Cardiac conditions and pregnancy:Normal physical changes in pregnancy may cause problems for
women with cardiac disease. Prenatal care and close watch of women with
heart disease are important in healthy outcomes for mother and baby. Some
common cardiac conditions that may be affected by pregnancy include the
following:
- mitral stenosis
In this condition, the heart valve between the left atrium and left
ventricle is narrowed or constricted by a disease process that generally
begins with a strep throat caused by streptococcus A bacteria,
eventually causing rheumatic fever.
The normal cardiovascular changes with pregnancy can cause problems for
women with mitral stenosis, including difficulty breathing, irregular
heartbeat, and lung congestion. Medication may be needed to regulate the
heart. Some women may have disease serious enough to need repair or
replacement of the valve during pregnancy. Because of the effects of
labor and birth on the heart, intensive care is often required. Invasive
monitoring of the heart and pressures within the heart may be used.
After delivery, normal cardiovascular changes may cause serious illness
in the mother. Because of the risks for an infection, called bacterial
endocarditis, that can occur with damaged heart valves, antibiotics are
needed.
- atrial septal defect (ASD)
In this condition, there is an abnormal opening between the two
upper chambers of the heart - the right and left atria - causing an
abnormal blood flow through the heart. This is the most common
congenital (present at birth) heart defect in adults. Most women with
ASD do not have serious complications with pregnancy, however, fatigue
is common. Babies of mothers with ASD also have an increased risk of
having the condition.
- ventricular septal defect (VSD)
In this condition, there is an abnormal opening between the two
lower chambers of the heart - the right and left ventricle - causing an
abnormal blood flow through the heart. Because the heart becomes
overworked, it may enlarge. Most women with small VSD do not have
serious complications with pregnancy. Babies of mothers with VSD also
have an increased risk of having the condition.
- aortic stenosis (AS)
In this condition, the aortic valve between the left ventricle and
the aorta did not form properly and is narrowed, making it difficult for
the heart to pump blood to the body. A normal valve has three leaflets
or cusps, but a stenotic valve may have only one cusp (unicuspid) or two
cusps (bicuspid). Women with severe aortic stenosis may be advised
against becoming pregnant because of the effects of pregnancy on this
heart condition. Intensive care is often required so that invasive
monitoring of the heart and pressures within the heart may be used.
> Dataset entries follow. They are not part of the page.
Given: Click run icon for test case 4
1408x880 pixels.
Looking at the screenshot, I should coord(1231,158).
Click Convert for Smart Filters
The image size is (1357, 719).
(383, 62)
Because of the risks for an infection, called bacterial endocarditis,
that can occur with damaged heart valves, antibiotics may be needed.
- mitral valve prolapse (MVP)
Also known as click-murmur syndrome, Barlow's syndrome, balloon
mitral valve, or floppy valve syndrome, this condition is characterized
by a bulging of one or both of the mitral valve flaps during the
contraction of the heart. One or both of the flaps may not close
properly, allowing the blood to leak backward. This may result in a
mitral regurgitation murmur. Most people have no symptoms of mitral
valve prolapse.
MVP is the most common congenital heart defect in women of childbearing
age, occurring in about 12 percent. Most women have no difficulty in
pregnancy with MVP. Antibiotics may be given at delivery to prevent an
infection called bacterial endocarditis.